Inoltre una sequela di studi ha dimostrato negli anni scorsi che una dieta ricca di folati poteva avere un ruolo preventivo del cancro al colon. In particolare si è osservato nelle popolazioni che consumano molta frutta e verdura, un minor rischio di cancro, che aumenta quando tali popolazioni mutano le loro abitudini dietetiche. Non è stato possibile identificare quale elemento della dieta possiede funzioni protettive. Le fibre alimentari, per esempio, non hanno tutte le stesse caratteristiche, poiché quelle dei cereali sono insolubili e non degradabili, mentre quelle della verdura e della frutta (le più protettive) hanno componenti solubili, come i folati.
Se un tempo si riteneva che il beneficio delle fibre consistesse nell’accelerare il transito intestinale, si tende ora a pensare che esse siano un semplice indicatore di consumo dei cibi vegetali, il cui ruolo protettivo sarebbe invece più complesso.
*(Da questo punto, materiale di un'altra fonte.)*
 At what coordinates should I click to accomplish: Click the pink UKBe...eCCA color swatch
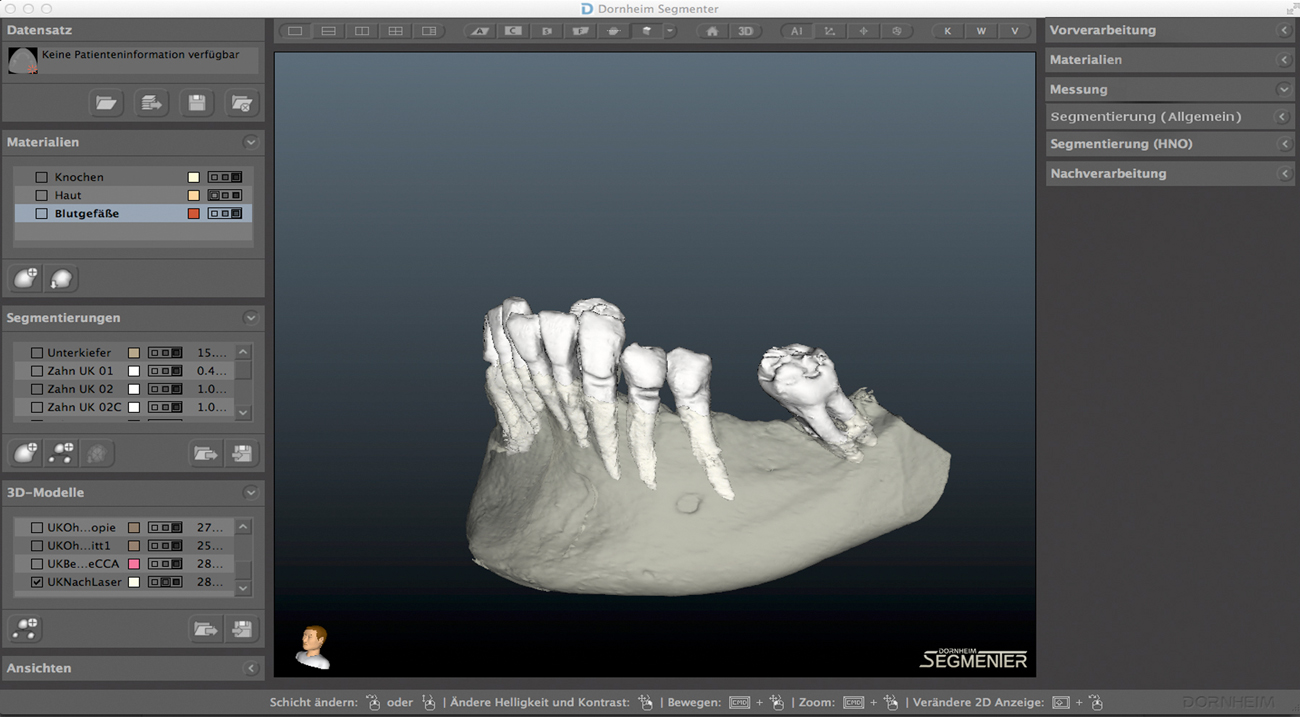[134, 564]
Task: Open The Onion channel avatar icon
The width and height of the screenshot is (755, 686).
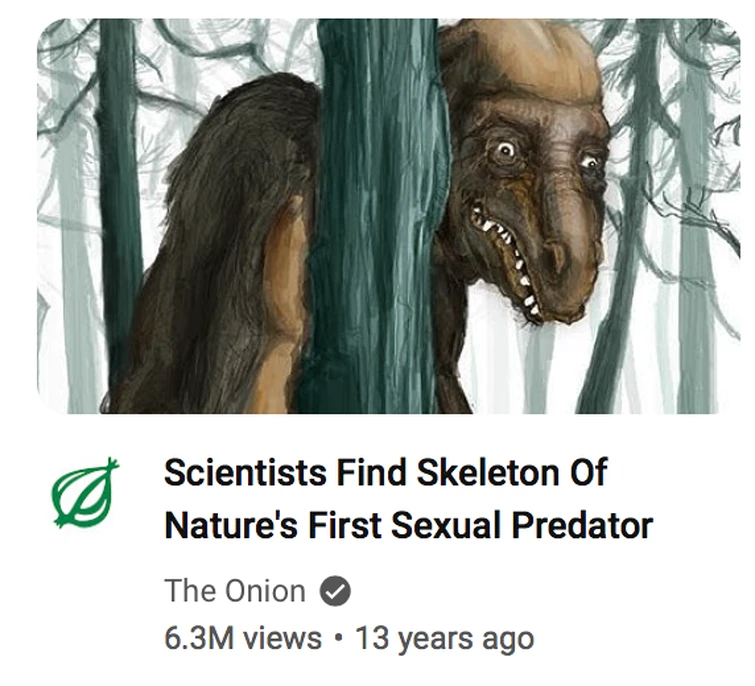Action: (x=85, y=492)
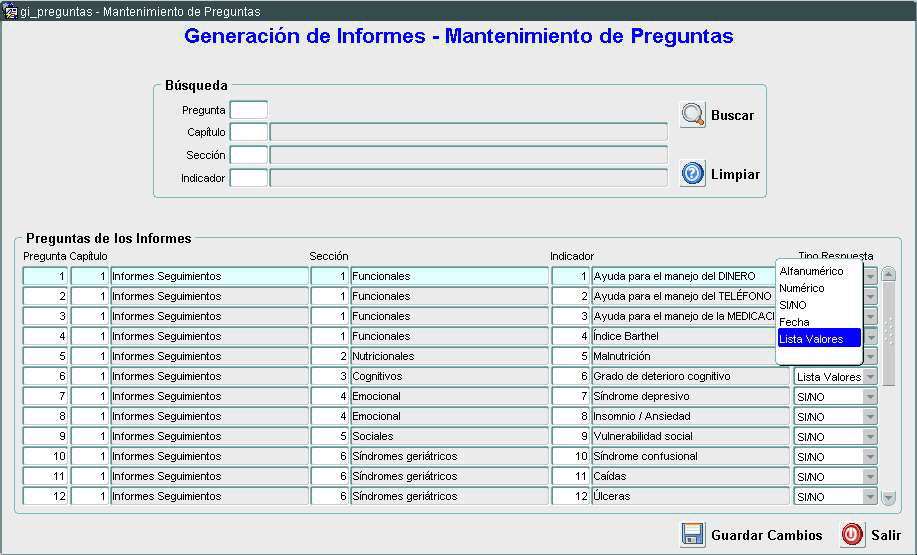
Task: Click the window title bar application icon
Action: pos(11,11)
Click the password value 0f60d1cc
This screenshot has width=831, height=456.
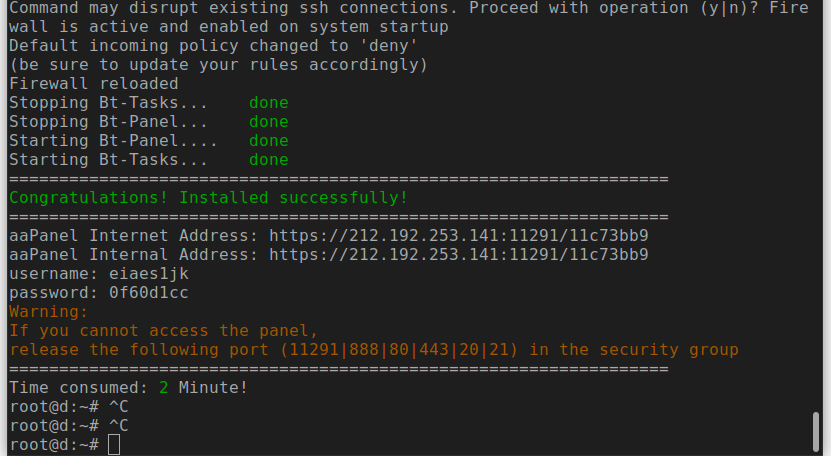click(x=149, y=293)
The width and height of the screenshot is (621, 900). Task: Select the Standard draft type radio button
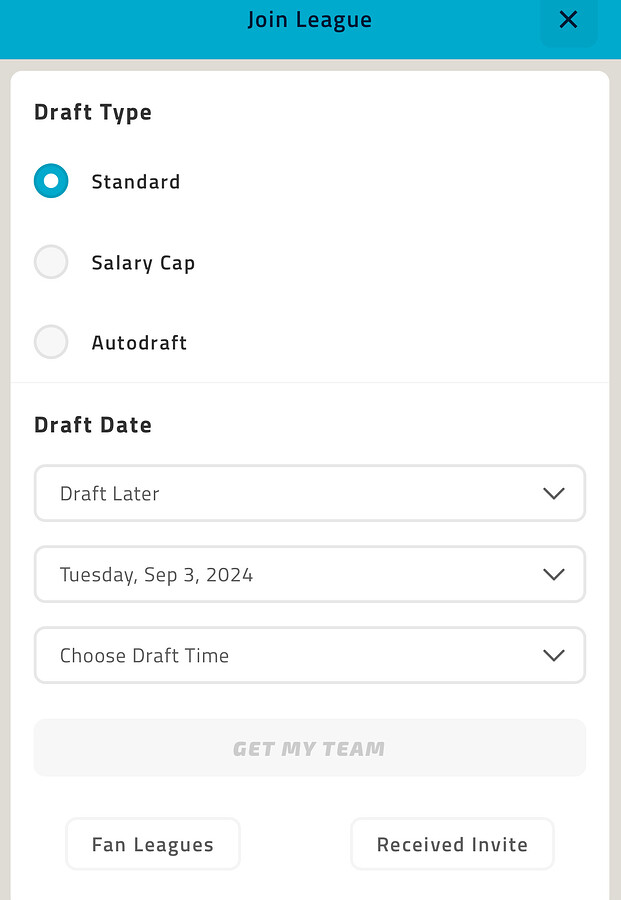(x=51, y=181)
Vi sono invece molte osservazioni epidemiologiche che provano il ruolo protettivo di una dieta ricca in folati. Il Nurses’ Health Study, una delle ricerche più ampie, ha trovato che una dieta ricca di folati è associata a una riduzione di rischio di tumore colorettale (per supplementi giornalieri di folati di 400 microgrammi), ma solo dopo 15 anni di assunzione e soprattutto negli individui geneticamente predisposti al cancro colorettale. Si è ipotizzato che i fattori nutrizionali agirebbero soprattutto in gioventù, quando è ancora possibile modificare eventi critici a livello molecolare.

Lo studio svedese mette in crisi queste certezze: come è possibile giungere a conclusione così stridenti con quanto noto finora?
Niente è definitivo e molte conclusioni possono sopravvivere per quanto sembrino escludersi a vicenda.

Le ipotesi messe in campo dagli autori fanno emergere la zona grigia entro cui vanno interpretati i dati di un qualsiasi studio clinico. In questo caso particolare gli autori della ricerca sostengono che i folati potrebbero prevenire la formazione di nuovi tumori ma accelerare la progressione di un cancro già formato; oppure potrebbero favorire la trasformazione dei tumori benigni (gli adenomi) in maligni.

Finora era stata dibattuta l’opportunità di prolungare per tutta la vita il supplemento di folati: uno studio pubblicato sul British Medical Journal ha osservato un piccolo aumento del rischio di avere un tumore al seno (vedi la rubrica L’acido folico è buono come il pane?). Quest’ultima ricerca rinforza le ragione di chi invita alla cautela i governi (soprattutto di Stati uniti e Canda) che hanno deciso di fortificare con acido folico gli alimenti di largo consumo, come la farina, per prevenire la spina bifida nella convinzione che sia un intervento innocuo, se non addirittura vantaggioso, per tutta quanta la popolazione.

In ogni caso la conclusione dello studio pubblicato sul Gut mantiene un profilo basso: è salomonica e conciliante. Si può riassumere così: «non possiamo escludere la possibilità che alti livelli di folati abbiano un effetto protettivo, tuttavia i nostri risultati suggeriscono che bassi livelli di folati possono ridurre il rischio di cancro al colon». Una frase moderata che lascia aperte le porte a ulteriori approfondimenti, e soprattutto non allarma inutilmente le donne che nei mesi appena prima e appena dopo il concepimento assumono integratori di acido folico così come consigliato dalle campagne di prevenzione della spina bifida: il profilo rischi benefici di questo intervento medico è decisamente favorevole e di efficacia ampiamente dimostrata.